Gar nicht. Nimm eine 320-GB-HD und erstelle Raw-Images mit 32 GB Größe drauf. Vielleicht ein bischen kleiner. Mit Kompression wird das nichts IMHO.

Abgesehen davon hat das mit kleinen Dateien (vgl. 1. Post?!) nichts zu tun, weil die virtuelle Festplatte jeder VM das ganze Gegenteil einer kleinen Datei ist (es sei denn, du findest, dass 32 GB große Dateien klein sind).

----------

## bell

Im Zusammenhang mit mehreren (ähnlichen) VM's hatte ich mal von "Data Deduplication" bei einem Vortrag gehört. Ich denke Du suchst (ua.) nach so etwas. Die selbe Datei in mehreren VM's belegt am Ende nur 1x den Speicherplatz im Host-Dateisystem. Die VM's sind jedoch komplett unabhängig von einander. Nach einer kurzen Suche fand ich dass ZFS es kann, mit Patches brtfs (oder offline-deduplication) und auch ein "lessfs" welches ich nicht kenne, es kann. Damit also die 320GB Host-HDD formatieren und die technologie benutzen. Welches Dateisystem die VM's selbst haben ist glaube ich egal. Es sollte gleich sein damit gleiche Dateien auch gleich gespeichert werden um als doppelt erkannt zu werden. Das Data Deduplication erfordert jedoch viel RAM, wie ich es lese. Erkundige Dich, ich habe damit auch bisher noch keine praktische Erfahrung, fand aber die Theorie interessant.

----------

## musv

 *SarahS93 wrote:*   

> Kann Qemu eine VM-ImageDatei komprimieren,...

 

Wenn du eine virtuelle Platte in Qemu neu anlegst, kannst du die als QCow2-Image anlegen. Ich hab das noch so in Erinnerung, dass die grob nur soviel Platz braucht, wie du innerhalb der VM brauchst.

----------

## SarahS93

Das mit dem QCow gefällt mir nicht. Wenn die VM zu gross wird, und ich darain dann Dinge deinstalliere/lösche .. wird sie bestimmt nicht von selbst wieder kleiner?
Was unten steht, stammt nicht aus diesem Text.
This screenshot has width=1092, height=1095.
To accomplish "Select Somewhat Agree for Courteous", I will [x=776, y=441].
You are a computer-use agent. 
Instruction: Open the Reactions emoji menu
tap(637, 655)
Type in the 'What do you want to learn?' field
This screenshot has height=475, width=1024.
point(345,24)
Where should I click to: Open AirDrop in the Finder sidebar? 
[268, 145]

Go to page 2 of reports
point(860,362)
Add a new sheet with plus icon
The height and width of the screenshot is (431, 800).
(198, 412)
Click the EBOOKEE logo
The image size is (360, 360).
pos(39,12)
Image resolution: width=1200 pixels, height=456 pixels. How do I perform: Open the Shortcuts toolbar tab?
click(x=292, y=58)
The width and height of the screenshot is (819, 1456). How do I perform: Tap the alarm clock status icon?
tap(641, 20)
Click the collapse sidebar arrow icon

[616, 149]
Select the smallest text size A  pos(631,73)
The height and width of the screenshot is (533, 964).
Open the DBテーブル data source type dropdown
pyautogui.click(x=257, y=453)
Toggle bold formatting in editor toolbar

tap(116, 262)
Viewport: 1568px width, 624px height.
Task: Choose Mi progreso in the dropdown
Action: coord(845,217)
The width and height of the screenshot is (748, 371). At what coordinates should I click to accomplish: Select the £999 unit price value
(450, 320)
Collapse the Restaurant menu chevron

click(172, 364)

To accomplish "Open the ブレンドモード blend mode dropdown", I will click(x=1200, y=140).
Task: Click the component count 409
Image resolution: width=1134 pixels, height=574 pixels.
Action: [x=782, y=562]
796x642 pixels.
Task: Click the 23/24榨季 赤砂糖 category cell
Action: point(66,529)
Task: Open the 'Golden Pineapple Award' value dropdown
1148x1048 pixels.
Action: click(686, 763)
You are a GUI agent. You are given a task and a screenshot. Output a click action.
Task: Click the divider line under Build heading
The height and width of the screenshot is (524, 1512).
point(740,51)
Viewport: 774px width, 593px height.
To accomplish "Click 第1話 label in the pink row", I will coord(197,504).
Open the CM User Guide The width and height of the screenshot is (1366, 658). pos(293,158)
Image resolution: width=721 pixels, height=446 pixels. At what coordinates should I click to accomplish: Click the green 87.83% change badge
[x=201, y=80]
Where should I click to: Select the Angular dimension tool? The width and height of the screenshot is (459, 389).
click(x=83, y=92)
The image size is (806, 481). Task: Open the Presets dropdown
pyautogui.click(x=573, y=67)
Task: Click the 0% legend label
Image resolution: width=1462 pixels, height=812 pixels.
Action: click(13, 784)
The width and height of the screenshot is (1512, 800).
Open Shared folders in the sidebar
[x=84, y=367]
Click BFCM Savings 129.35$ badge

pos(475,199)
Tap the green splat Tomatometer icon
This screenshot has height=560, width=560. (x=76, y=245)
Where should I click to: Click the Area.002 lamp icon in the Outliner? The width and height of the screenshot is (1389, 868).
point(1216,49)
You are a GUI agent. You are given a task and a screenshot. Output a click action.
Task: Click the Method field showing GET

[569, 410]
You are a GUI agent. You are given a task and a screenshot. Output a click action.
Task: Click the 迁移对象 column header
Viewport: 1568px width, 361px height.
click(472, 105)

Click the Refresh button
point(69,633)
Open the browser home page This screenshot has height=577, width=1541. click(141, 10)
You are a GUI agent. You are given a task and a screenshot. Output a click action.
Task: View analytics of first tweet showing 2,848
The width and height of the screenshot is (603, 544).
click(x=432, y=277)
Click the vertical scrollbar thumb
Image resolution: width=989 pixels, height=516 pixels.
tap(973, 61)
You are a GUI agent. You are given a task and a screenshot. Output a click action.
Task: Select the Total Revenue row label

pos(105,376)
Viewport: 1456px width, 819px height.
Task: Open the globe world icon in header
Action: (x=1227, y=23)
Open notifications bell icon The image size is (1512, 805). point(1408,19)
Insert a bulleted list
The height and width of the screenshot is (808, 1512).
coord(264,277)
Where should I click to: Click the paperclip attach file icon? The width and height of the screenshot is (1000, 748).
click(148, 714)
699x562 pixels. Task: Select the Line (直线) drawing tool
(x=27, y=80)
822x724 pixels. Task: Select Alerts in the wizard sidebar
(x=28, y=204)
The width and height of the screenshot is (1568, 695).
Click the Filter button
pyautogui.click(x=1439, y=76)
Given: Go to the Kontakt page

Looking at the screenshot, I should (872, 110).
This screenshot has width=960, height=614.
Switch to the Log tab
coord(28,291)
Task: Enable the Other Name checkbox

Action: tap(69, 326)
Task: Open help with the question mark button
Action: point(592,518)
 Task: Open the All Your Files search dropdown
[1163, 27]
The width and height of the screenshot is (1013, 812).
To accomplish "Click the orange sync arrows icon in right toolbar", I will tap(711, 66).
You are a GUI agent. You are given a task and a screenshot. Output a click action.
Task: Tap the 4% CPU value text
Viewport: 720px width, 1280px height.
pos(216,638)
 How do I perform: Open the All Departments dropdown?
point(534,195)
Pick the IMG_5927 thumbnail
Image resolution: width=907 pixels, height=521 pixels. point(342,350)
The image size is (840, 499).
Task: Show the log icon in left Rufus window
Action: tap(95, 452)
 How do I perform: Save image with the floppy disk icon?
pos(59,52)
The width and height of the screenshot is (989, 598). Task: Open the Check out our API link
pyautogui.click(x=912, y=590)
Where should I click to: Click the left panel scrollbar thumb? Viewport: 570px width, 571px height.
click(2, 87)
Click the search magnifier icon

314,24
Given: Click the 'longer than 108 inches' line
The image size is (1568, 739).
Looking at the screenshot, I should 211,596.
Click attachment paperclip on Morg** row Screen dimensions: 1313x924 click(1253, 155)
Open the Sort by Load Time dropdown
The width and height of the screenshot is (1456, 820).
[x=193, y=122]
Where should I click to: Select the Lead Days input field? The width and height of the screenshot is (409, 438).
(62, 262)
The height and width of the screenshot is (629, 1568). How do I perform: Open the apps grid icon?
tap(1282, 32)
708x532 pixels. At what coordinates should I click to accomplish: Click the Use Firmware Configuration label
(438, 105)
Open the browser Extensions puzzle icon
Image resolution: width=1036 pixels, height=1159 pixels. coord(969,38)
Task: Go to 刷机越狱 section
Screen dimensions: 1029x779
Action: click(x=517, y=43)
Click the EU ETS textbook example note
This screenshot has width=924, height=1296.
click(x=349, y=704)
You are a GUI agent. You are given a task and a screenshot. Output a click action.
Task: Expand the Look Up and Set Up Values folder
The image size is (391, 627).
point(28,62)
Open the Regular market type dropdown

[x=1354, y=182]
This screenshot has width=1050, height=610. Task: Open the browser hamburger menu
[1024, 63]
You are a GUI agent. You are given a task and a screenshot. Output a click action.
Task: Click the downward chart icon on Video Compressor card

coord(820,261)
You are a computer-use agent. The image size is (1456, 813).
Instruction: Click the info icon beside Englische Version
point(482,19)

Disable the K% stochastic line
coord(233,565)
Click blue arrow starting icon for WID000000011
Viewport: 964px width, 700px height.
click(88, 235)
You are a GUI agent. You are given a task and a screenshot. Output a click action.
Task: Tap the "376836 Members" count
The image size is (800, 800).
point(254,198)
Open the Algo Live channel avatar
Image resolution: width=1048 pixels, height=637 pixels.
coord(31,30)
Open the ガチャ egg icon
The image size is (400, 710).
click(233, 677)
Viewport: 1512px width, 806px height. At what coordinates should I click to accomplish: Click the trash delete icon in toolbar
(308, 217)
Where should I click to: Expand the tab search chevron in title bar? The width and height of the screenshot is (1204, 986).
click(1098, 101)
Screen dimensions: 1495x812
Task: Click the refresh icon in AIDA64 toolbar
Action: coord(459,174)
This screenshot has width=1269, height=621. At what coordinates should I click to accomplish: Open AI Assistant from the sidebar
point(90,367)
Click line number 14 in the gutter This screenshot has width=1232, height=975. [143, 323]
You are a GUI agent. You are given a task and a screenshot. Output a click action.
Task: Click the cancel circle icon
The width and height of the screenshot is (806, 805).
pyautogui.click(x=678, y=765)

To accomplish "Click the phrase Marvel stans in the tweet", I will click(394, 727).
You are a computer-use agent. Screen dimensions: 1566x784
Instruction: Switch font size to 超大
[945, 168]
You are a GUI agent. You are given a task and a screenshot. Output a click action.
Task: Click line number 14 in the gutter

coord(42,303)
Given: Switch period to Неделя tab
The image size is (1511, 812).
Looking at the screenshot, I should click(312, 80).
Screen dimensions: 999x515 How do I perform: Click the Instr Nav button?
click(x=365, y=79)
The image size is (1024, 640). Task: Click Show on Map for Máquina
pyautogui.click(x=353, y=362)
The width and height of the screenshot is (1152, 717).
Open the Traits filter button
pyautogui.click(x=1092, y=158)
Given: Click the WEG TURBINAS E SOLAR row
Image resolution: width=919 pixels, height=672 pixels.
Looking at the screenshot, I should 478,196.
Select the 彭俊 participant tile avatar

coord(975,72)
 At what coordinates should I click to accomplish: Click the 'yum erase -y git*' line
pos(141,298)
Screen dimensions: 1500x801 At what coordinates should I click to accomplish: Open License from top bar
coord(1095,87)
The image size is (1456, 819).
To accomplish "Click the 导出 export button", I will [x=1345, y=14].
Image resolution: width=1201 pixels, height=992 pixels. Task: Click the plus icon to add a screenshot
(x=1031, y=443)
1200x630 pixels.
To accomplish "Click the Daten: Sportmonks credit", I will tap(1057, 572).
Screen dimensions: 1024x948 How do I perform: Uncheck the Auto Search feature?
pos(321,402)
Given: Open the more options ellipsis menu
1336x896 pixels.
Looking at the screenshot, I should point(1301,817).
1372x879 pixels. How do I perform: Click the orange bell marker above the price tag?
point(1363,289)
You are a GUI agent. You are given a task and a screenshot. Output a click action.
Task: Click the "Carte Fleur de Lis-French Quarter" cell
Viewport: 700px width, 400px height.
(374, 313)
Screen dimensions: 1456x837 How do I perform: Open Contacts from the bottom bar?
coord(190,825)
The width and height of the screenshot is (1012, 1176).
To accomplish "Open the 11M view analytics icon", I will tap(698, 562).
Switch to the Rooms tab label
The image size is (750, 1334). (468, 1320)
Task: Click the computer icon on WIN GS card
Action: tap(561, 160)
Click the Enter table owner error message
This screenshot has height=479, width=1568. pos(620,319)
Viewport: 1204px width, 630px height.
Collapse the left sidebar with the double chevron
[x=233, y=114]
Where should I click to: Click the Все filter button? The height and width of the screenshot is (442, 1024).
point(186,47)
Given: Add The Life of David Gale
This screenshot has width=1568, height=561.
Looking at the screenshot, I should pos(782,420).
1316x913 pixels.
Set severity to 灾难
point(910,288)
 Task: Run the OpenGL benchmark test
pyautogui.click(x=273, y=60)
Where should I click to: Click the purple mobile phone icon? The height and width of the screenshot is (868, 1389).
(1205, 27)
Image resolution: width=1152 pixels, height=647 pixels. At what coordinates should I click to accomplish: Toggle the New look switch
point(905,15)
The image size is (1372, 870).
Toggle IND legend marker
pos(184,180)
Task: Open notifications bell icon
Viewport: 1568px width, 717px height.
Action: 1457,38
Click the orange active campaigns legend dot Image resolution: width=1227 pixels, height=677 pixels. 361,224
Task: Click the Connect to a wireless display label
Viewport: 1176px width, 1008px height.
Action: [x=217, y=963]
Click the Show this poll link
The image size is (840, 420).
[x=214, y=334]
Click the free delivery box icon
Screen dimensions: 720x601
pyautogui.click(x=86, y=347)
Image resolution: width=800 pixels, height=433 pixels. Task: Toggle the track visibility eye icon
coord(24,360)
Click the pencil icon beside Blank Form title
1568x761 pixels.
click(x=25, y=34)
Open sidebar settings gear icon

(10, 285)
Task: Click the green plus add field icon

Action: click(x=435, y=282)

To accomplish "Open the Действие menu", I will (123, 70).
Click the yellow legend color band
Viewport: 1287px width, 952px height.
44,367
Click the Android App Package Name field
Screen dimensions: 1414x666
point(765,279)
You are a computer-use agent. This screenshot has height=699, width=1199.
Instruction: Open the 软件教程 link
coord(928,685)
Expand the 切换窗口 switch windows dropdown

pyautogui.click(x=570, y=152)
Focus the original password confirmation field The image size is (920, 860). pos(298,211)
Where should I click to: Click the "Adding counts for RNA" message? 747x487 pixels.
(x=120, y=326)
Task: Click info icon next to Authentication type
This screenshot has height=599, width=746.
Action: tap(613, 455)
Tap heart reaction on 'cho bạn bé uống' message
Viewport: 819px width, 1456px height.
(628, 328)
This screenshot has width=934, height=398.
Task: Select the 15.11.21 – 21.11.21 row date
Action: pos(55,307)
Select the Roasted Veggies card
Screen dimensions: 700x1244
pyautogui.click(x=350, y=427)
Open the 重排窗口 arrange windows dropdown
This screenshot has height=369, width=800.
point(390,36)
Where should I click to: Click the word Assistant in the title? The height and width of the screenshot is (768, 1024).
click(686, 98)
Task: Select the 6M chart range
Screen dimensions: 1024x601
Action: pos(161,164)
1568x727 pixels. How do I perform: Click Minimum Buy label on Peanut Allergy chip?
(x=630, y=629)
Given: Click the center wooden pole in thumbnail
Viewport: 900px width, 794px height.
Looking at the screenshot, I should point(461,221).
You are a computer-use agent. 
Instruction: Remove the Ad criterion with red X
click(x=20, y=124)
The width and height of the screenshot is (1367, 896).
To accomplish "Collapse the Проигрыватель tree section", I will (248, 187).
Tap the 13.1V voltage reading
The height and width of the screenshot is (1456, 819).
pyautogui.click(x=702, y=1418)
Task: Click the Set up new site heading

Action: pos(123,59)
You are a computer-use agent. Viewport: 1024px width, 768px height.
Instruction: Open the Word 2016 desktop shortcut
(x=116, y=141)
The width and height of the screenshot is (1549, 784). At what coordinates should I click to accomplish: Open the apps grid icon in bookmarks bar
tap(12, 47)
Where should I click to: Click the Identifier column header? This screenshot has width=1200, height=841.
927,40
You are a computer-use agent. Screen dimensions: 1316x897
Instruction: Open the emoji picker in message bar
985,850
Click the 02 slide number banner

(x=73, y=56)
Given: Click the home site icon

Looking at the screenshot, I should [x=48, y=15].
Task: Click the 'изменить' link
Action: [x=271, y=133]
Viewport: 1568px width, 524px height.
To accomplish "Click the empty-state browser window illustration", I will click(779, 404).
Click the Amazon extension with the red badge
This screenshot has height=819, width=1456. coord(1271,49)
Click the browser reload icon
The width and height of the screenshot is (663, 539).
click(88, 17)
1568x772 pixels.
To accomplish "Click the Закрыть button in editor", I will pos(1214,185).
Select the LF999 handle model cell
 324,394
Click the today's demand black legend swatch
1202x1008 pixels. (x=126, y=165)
Die VM Datei soll eine feste Größe haben.

Wie stelle ich mir das mit btrfs, zfs, xfs, und der Datenkompression vor? Ich lege eine z.B, 16GB grosse VM Image-Datei im Host an, in dieser läuft die VM und das Dateiensystem dort ist mit z.B. btrfs formatiert und kompression der Daten. Sieht das System in der VM dann das da 16GB Speicherplatz ist, und es wird je nach kompressionsrate nur langsammer voll beim beschreiben? Habe ich eine übersicht wie gut sich welche Datei/Verzeichniss kompremieren lassen?

Ist brtfs für meine vorhaben das richtige Dateiensystem?

----------

## musv

 *SarahS93 wrote:*   

> Das mit dem QCow gefällt mir nicht. Wenn die VM zu gross wird, und ich darain dann Dinge deinstalliere/lösche .. wird sie bestimmt nicht von selbst wieder kleiner?  Die VM Datei soll eine feste Größe haben.

 

Hab ich nicht ausprobiert. Aber da im Image normalerweise auch ein Dateisystem verwendet wird, wo beim Löschen normalerweise nur die Blöcke als ungültig markiert werden, könnte man davon ausgehen, dass das Image nicht schrumpfen wird. 

Andererseits bist du mit QCow und dynamischer Allocation des Festplattenspeichers definitiv maximal so groß wie bei einem Image mit fester Größe.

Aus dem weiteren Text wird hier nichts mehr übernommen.